Use the method of undetermined coefficients to solve the given nonhomogeneous system. x' = −1 5 −1 1 x + sin(t) −2 cos(t)

Answer 1

It looks like the system is

`x' = \begin{bmatrix} -1 & 5 \\ -1 & 1 \end{bmatrix} x + \begin{bmatrix} \sin(t) \\ -2 \cos(t) \end{bmatrix}`

Compute the eigenvalues of the coefficient matrix.

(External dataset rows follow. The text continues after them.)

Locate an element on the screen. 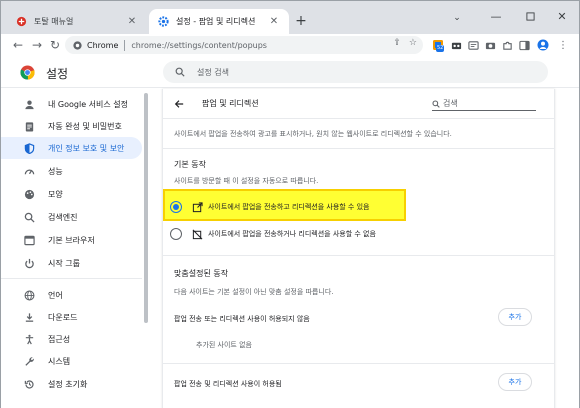  tab-title: 토탈 매뉴얼 is located at coordinates (54, 22).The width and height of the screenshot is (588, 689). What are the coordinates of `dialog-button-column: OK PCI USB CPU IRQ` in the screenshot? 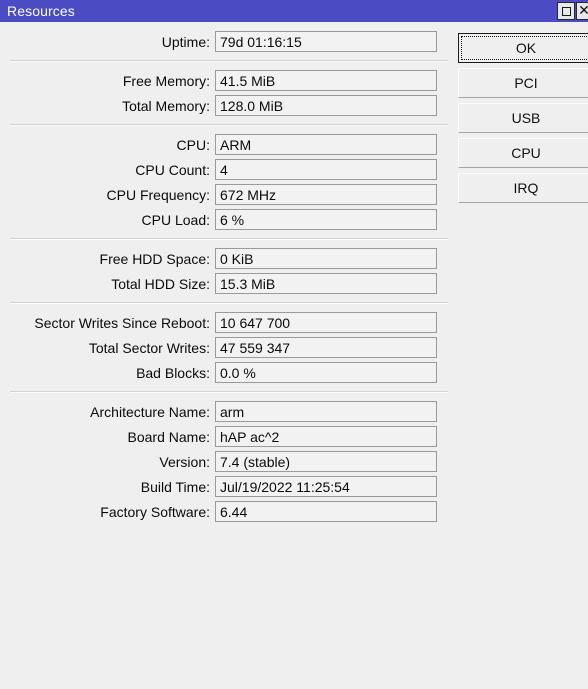 It's located at (523, 120). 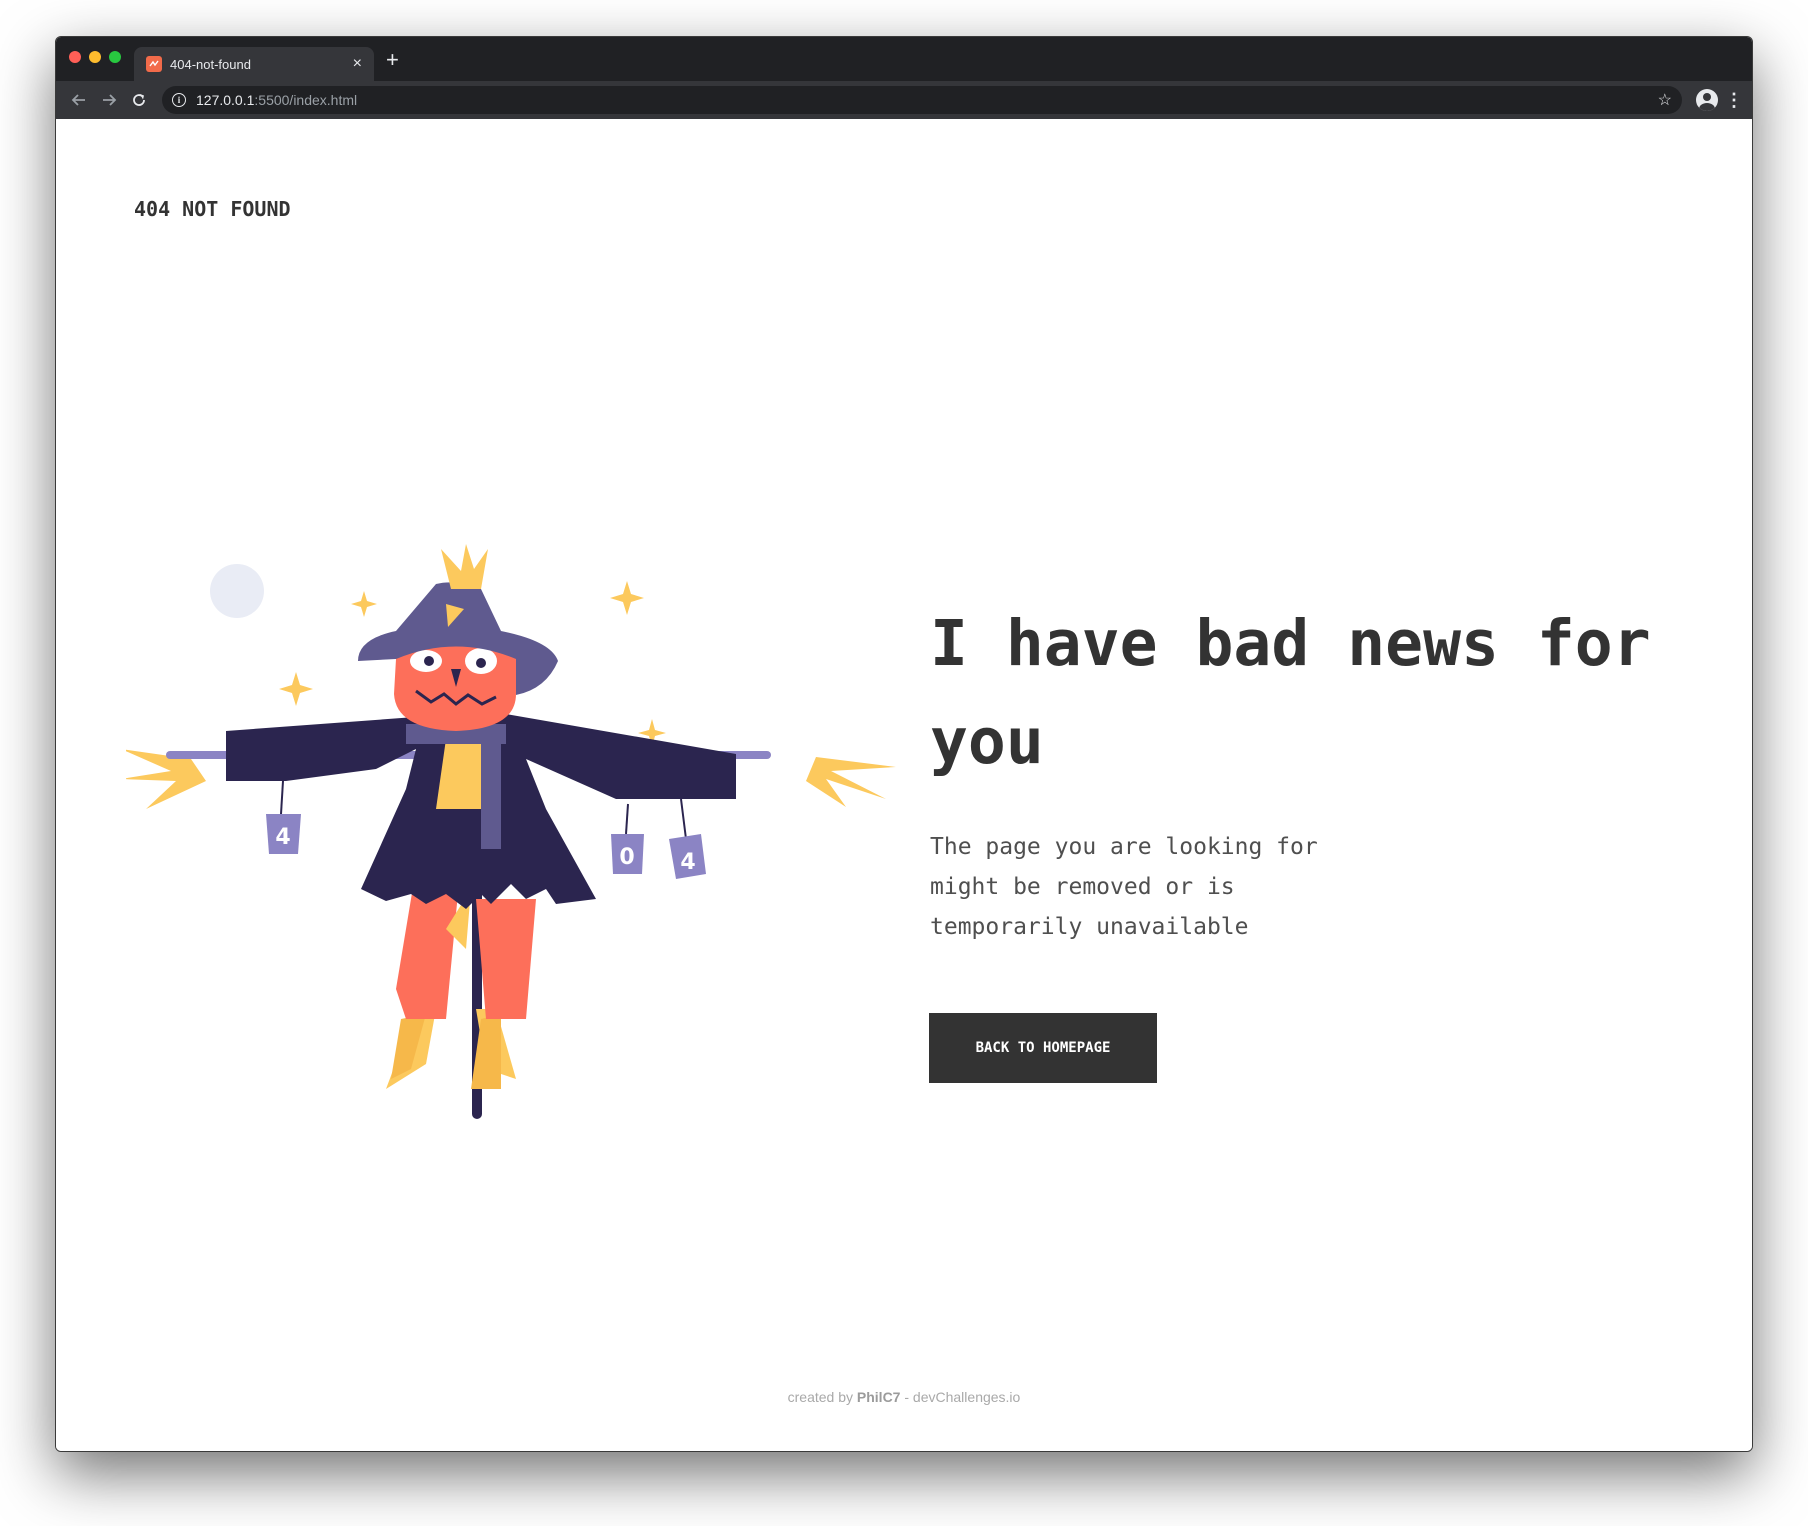 I want to click on tab-title: 404-not-found, so click(x=210, y=64).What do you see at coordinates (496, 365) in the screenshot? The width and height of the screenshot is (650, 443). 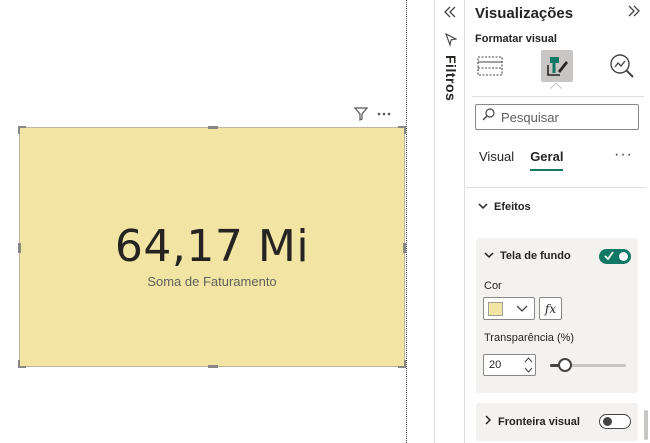 I see `transparency-value: 20` at bounding box center [496, 365].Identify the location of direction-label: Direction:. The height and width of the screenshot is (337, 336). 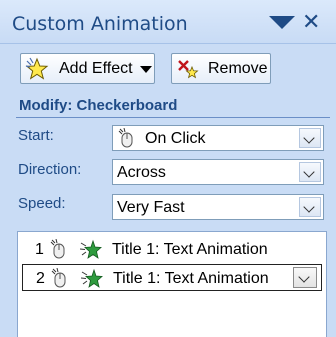
(50, 170).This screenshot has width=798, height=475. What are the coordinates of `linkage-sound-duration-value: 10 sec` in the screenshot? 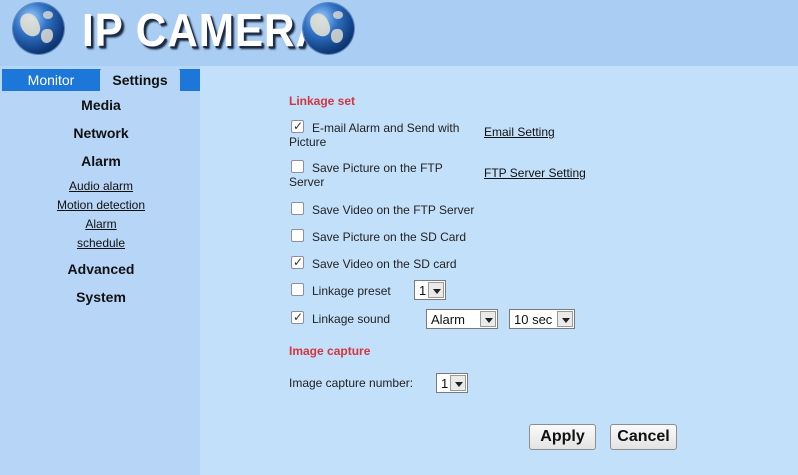 It's located at (534, 320).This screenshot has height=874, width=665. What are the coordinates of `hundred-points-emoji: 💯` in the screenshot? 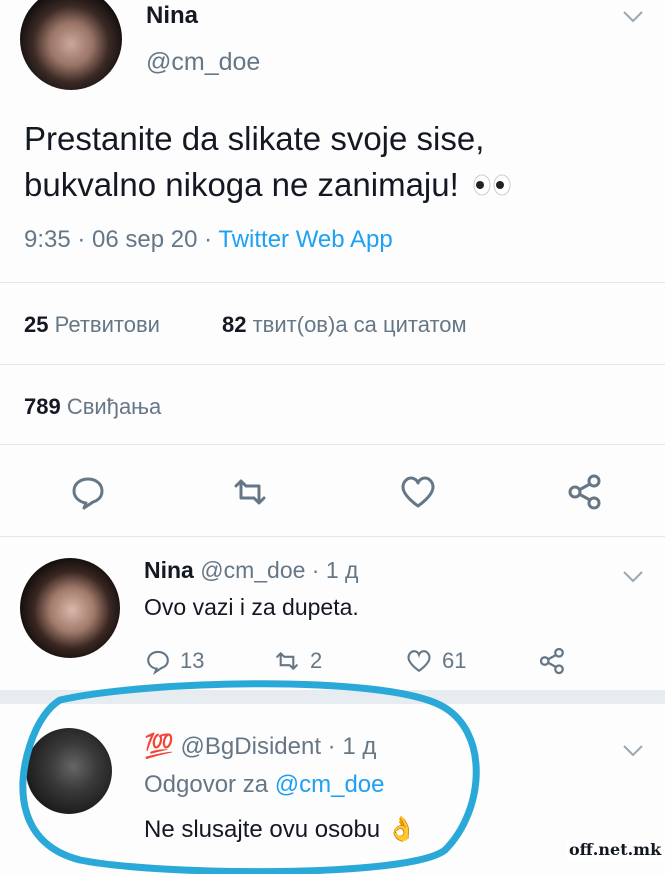 It's located at (159, 746).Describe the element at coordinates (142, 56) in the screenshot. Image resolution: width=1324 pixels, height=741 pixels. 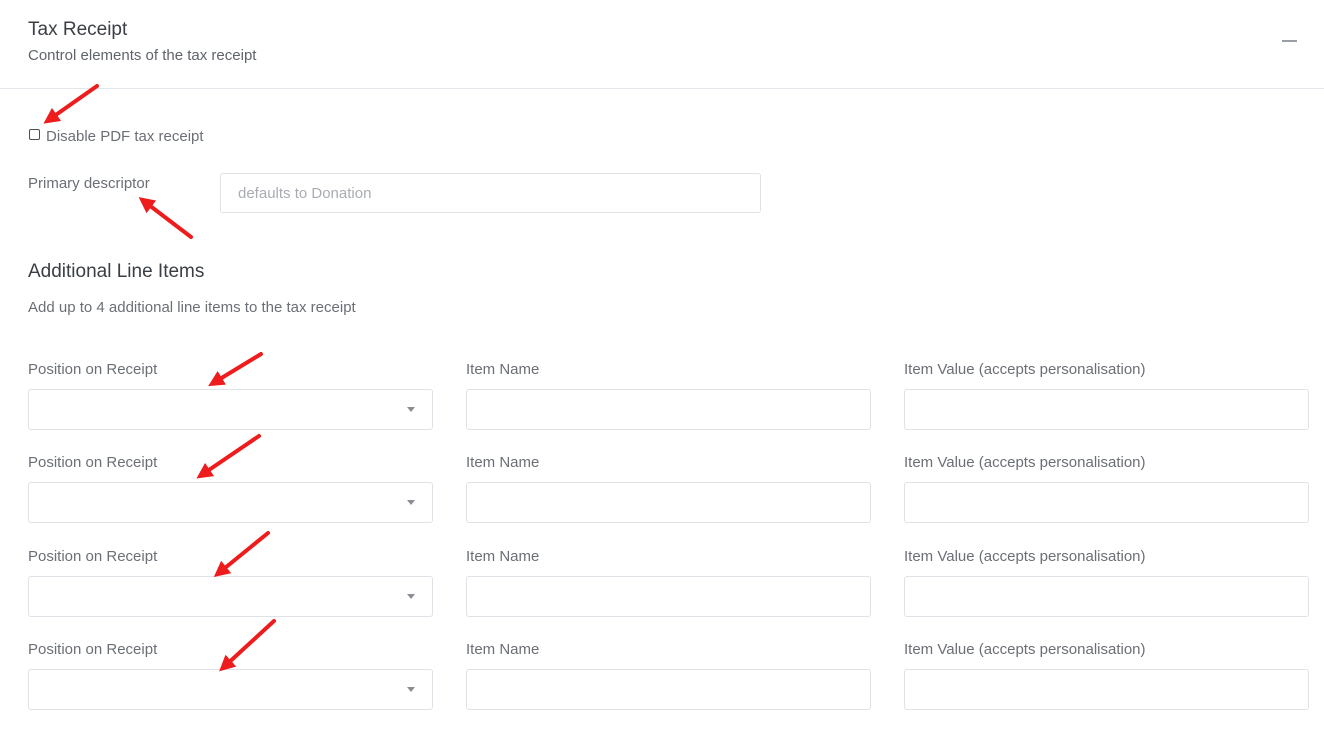
I see `panel-subtitle: Control elements of the tax receipt` at that location.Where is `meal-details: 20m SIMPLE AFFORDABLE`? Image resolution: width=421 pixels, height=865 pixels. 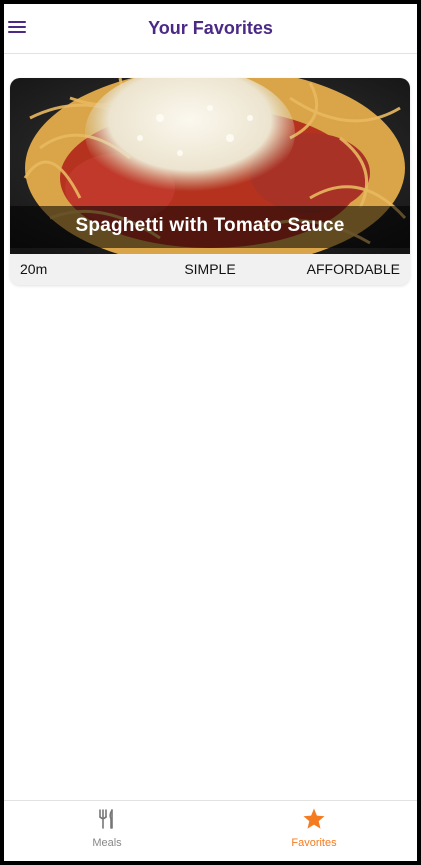
meal-details: 20m SIMPLE AFFORDABLE is located at coordinates (210, 270).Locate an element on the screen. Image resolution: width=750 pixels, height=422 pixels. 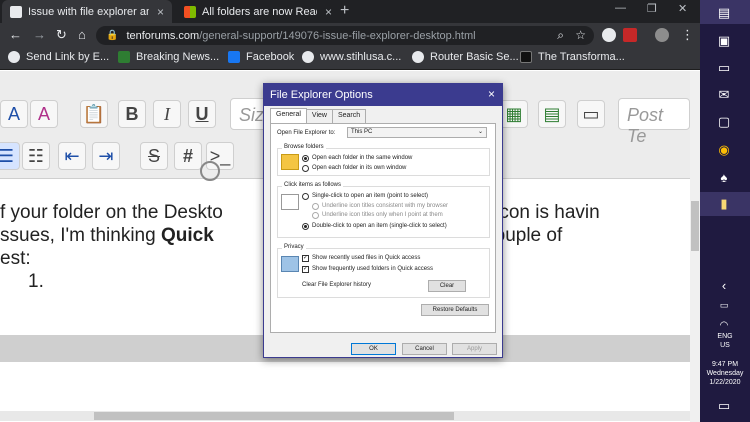
underline-consistent-radio is located at coordinates (316, 206).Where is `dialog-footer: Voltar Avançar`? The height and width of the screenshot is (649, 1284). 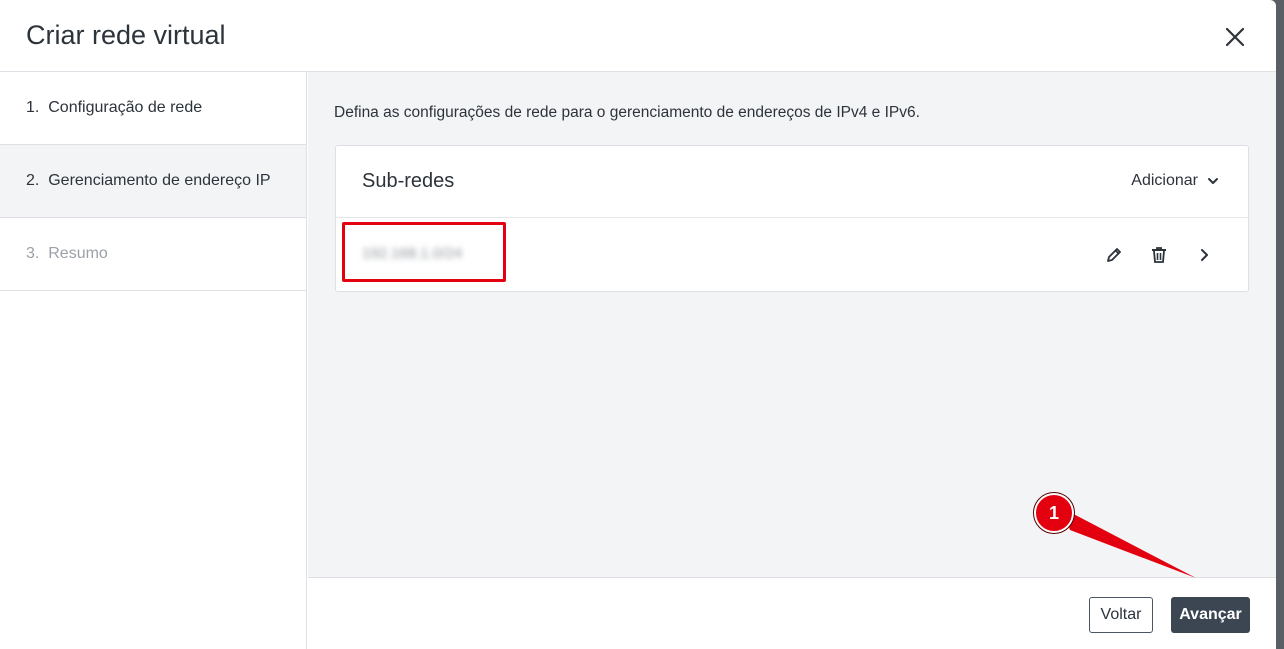
dialog-footer: Voltar Avançar is located at coordinates (792, 613).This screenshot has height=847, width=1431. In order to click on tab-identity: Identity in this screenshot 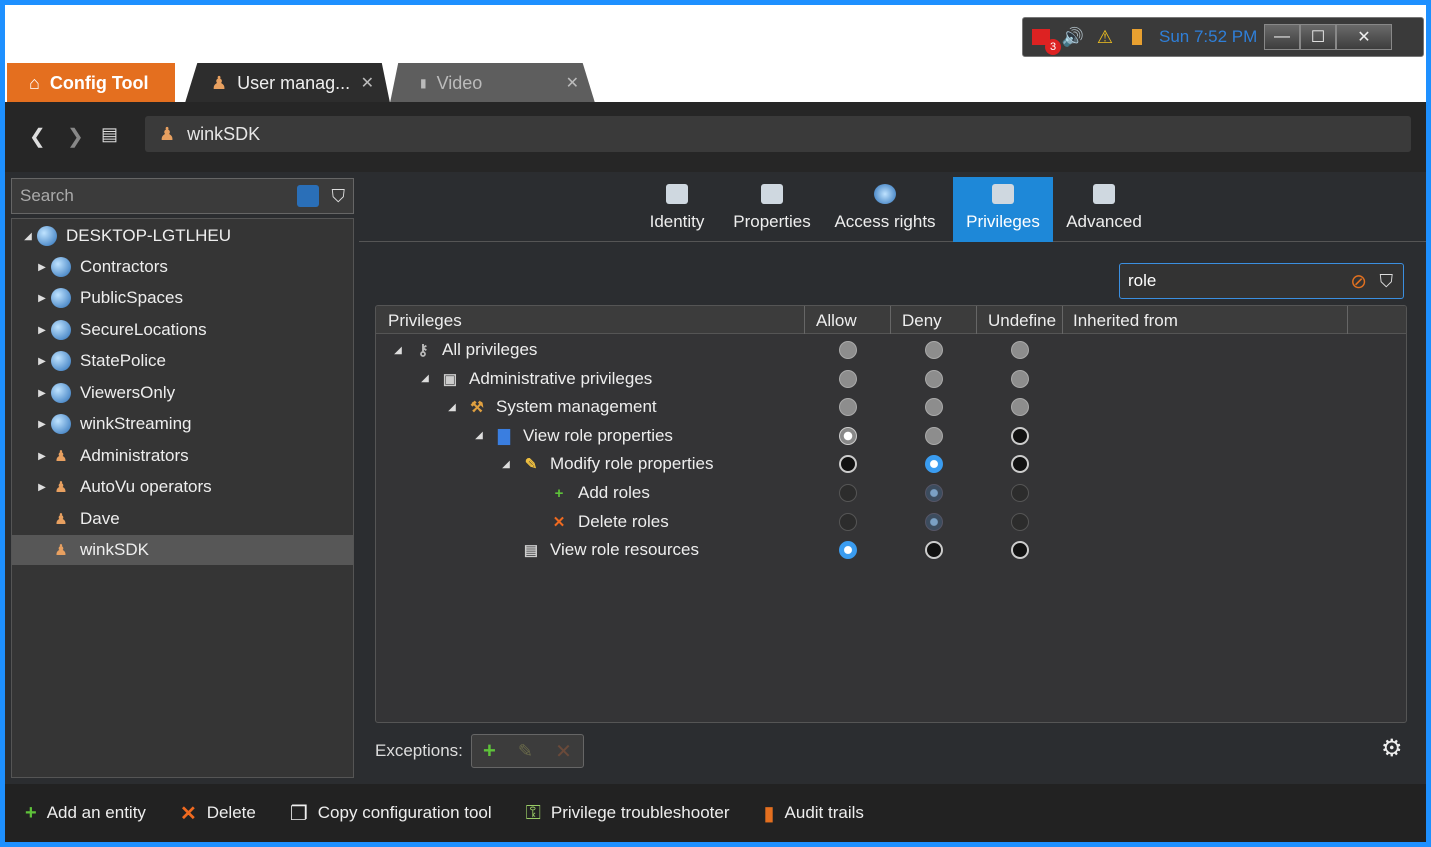, I will do `click(677, 210)`.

`\begin{vmatrix} -1 - \lambda & 5 \\ -1 & 1 - \lambda \end{vmatrix} = \lambda^2 + 4 = 0 \implies \lambda = \pm2i`

For
`\lambda = 2i`, the corresponding eigenvector is
`\eta=\begin{bmatrix}\eta_1&\eta_2\end{bmatrix}^\top` such that

`\begin{bmatrix} -1 - 2i & 5 \\ -1 & 1 - 2i \end{bmatrix} \begin{bmatrix} \eta_1 \\ \eta_2 \end{bmatrix} = \begin{bmatrix} 0 \\ 0 \end{bmatrix}`

Notice that the first row is 1 + 2i times the second row, so

`(1+2i) \eta_1 - 5\eta_2 = 0`

Let
`\eta_1 = 1-2i`; then
`\eta_2=1`, so that

`\begin{bmatrix} -1 & 5 \\ -1 & 1 \end{bmatrix} \begin{bmatrix} 1 - 2i \\ 1 \end{bmatrix} = 2i \begin{bmatrix} 1 - 2i \\ 1 \end{bmatrix}`

The eigenvector corresponding to
`\lambda=-2i` is the complex conjugate of
`\eta`.

So, the characteristic solution to the homogeneous system is

`x = C_1 e^(2it) \begin{bmatrix} 1 - 2i \\ 1 \end{bmatrix} + C_2 e^(-2it) \begin{bmatrix} 1 + 2i \\ 1 \end{bmatrix}`

The characteristic solution contains
`\cos(2t)` and
`\sin(2t)`, both of which are linearly independent to
`\cos(t)` and
`\sin(t)`. So for the nonhomogeneous part, we consider the ansatz particular solution

`x = \cos(t) \begin{bmatrix} a \\ b \end{bmatrix} + \sin(t) \begin{bmatrix} c \\ d \end{bmatrix}`

Differentiating this and substituting into the ODE system gives

`-\sin(t) \begin{bmatrix} a \\ b \end{bmatrix} + \cos(t) \begin{bmatrix} c \\ d \end{bmatrix} = \begin{bmatrix} -1 & 5 \\ -1 & 1 \end{bmatrix} \left(\cos(t) \begin{bmatrix} a \\ b \end{bmatrix} + \sin(t) \begin{bmatrix} c \\ d \end{bmatrix}\right) + \begin{bmatrix} \sin(t) \\ -2 \cos(t) \end{bmatrix}`

`\implies \begin{cases}a - 5c + d = 1 \\ b - c + d = 0 \\ 5a - b + c = 0 \\ a - b + d = -2 \end{cases} \implies a=(11)/(41), b=(38)/(41), c=-(17)/(41), d=-(55)/(41)`

Then the general solution to the system is

`x = C_1 e^(2it) \begin{bmatrix} 1 - 2i \\ 1 \end{bmatrix} + C_2 e^(-2it) \begin{bmatrix} 1 + 2i \\ 1 \end{bmatrix} + \frac1{41} \cos(t) \begin{bmatrix} 11 \\ 38 \end{bmatrix} - \frac1{41} \sin(t) \begin{bmatrix} 17 \\ 55 \end{bmatrix}`